Report how many lines below contain the word "table". Give only the number.

Stored items
+-------+

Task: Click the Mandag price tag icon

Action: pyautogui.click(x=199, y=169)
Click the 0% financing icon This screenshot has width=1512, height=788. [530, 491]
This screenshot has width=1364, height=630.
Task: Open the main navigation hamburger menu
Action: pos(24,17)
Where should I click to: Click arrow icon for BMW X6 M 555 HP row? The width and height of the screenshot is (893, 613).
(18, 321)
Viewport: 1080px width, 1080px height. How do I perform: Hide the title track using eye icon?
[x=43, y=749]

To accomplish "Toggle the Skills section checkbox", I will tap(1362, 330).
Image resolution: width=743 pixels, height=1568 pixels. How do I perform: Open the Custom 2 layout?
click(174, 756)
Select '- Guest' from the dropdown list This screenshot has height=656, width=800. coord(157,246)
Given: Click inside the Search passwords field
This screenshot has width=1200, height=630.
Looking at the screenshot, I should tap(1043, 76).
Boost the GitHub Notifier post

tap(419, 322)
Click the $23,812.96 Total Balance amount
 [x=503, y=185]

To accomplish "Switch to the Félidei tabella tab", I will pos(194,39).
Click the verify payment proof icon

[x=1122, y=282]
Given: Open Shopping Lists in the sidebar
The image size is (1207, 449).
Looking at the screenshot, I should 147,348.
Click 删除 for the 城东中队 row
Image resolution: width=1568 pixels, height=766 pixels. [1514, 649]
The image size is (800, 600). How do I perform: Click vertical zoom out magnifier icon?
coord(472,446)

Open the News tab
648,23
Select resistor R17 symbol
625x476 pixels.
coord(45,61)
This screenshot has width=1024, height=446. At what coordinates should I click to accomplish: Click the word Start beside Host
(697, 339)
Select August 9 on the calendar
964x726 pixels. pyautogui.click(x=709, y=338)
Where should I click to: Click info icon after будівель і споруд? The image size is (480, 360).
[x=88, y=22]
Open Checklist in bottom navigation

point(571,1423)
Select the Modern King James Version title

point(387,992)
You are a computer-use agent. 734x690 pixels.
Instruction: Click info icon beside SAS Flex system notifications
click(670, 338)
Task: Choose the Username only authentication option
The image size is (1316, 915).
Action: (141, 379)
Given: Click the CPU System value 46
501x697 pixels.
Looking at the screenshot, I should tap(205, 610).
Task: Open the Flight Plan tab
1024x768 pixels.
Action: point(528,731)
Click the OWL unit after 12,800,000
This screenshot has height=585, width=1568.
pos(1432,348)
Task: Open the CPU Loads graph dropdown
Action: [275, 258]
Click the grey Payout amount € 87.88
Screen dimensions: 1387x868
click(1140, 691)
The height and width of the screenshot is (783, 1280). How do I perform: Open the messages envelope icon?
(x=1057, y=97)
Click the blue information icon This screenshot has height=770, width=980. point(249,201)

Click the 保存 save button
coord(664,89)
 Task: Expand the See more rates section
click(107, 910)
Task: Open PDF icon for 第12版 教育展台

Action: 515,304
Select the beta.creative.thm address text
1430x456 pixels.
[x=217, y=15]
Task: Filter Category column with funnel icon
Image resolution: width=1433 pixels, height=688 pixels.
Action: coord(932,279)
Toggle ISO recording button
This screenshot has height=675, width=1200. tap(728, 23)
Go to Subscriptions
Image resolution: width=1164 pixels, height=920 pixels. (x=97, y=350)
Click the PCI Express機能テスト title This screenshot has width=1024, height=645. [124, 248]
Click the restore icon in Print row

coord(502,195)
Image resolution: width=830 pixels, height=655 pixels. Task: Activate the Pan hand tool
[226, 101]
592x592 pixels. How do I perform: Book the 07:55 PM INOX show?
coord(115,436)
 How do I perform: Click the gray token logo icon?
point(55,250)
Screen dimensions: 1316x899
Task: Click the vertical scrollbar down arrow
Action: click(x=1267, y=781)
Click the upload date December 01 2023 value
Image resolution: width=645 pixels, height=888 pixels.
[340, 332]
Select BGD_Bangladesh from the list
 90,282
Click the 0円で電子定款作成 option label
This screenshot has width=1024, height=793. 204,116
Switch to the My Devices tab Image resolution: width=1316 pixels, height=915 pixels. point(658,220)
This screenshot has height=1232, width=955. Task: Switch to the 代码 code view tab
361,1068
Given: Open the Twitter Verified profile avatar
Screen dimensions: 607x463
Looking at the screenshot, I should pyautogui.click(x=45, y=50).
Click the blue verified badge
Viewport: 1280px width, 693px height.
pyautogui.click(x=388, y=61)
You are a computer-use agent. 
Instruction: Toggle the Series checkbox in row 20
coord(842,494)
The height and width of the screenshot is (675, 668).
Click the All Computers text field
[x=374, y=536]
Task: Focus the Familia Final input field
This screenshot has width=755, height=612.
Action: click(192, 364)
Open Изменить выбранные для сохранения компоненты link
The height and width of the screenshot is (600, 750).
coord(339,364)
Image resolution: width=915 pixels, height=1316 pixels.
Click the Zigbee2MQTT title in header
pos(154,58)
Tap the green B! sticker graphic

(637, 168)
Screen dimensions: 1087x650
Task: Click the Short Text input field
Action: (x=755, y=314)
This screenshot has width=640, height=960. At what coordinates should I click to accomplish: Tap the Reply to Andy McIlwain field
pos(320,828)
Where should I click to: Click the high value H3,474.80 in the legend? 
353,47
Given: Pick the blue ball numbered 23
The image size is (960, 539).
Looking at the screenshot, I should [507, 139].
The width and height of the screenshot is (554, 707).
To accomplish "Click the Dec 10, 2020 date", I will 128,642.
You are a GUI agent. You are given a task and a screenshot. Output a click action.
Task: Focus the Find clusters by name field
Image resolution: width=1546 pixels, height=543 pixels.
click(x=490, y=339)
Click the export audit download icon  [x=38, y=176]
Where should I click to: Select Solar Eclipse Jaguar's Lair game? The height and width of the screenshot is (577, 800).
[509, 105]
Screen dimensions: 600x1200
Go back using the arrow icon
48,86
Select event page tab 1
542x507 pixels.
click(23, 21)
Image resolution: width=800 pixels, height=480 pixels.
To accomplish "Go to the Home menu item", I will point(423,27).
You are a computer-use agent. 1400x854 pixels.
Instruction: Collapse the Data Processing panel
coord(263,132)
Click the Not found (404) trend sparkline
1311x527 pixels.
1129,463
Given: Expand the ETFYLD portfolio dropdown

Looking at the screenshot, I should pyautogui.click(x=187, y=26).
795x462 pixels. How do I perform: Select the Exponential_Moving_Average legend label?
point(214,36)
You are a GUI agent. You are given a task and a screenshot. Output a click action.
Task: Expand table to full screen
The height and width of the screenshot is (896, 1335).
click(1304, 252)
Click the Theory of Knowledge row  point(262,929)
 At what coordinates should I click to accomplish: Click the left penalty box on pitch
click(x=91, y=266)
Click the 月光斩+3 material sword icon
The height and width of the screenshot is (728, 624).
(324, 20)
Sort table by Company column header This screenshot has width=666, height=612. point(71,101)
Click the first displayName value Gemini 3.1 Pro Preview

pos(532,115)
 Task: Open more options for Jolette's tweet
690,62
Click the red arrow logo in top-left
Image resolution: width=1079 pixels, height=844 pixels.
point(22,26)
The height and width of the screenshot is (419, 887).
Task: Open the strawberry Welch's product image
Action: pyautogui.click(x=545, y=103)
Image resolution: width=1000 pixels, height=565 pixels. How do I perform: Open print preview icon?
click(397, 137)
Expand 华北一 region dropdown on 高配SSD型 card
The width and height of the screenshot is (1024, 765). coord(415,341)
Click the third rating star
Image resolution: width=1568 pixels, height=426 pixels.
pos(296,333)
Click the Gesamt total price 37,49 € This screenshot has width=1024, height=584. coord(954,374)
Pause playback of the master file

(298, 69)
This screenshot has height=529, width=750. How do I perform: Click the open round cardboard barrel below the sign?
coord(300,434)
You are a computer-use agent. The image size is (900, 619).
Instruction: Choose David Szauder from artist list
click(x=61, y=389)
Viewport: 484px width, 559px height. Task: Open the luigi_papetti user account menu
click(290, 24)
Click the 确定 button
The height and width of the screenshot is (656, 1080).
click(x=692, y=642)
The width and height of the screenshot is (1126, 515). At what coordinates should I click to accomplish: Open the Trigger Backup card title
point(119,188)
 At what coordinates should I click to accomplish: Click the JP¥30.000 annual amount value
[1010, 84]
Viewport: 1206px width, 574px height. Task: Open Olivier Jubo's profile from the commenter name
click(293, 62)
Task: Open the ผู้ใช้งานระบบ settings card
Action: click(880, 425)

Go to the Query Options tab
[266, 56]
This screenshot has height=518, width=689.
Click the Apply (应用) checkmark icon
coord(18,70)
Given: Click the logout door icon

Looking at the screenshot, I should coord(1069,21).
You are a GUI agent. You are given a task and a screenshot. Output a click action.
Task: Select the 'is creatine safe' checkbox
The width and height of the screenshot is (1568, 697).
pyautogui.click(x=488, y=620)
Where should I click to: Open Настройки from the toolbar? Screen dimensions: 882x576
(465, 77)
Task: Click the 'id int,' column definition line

+-------+

### Task response
2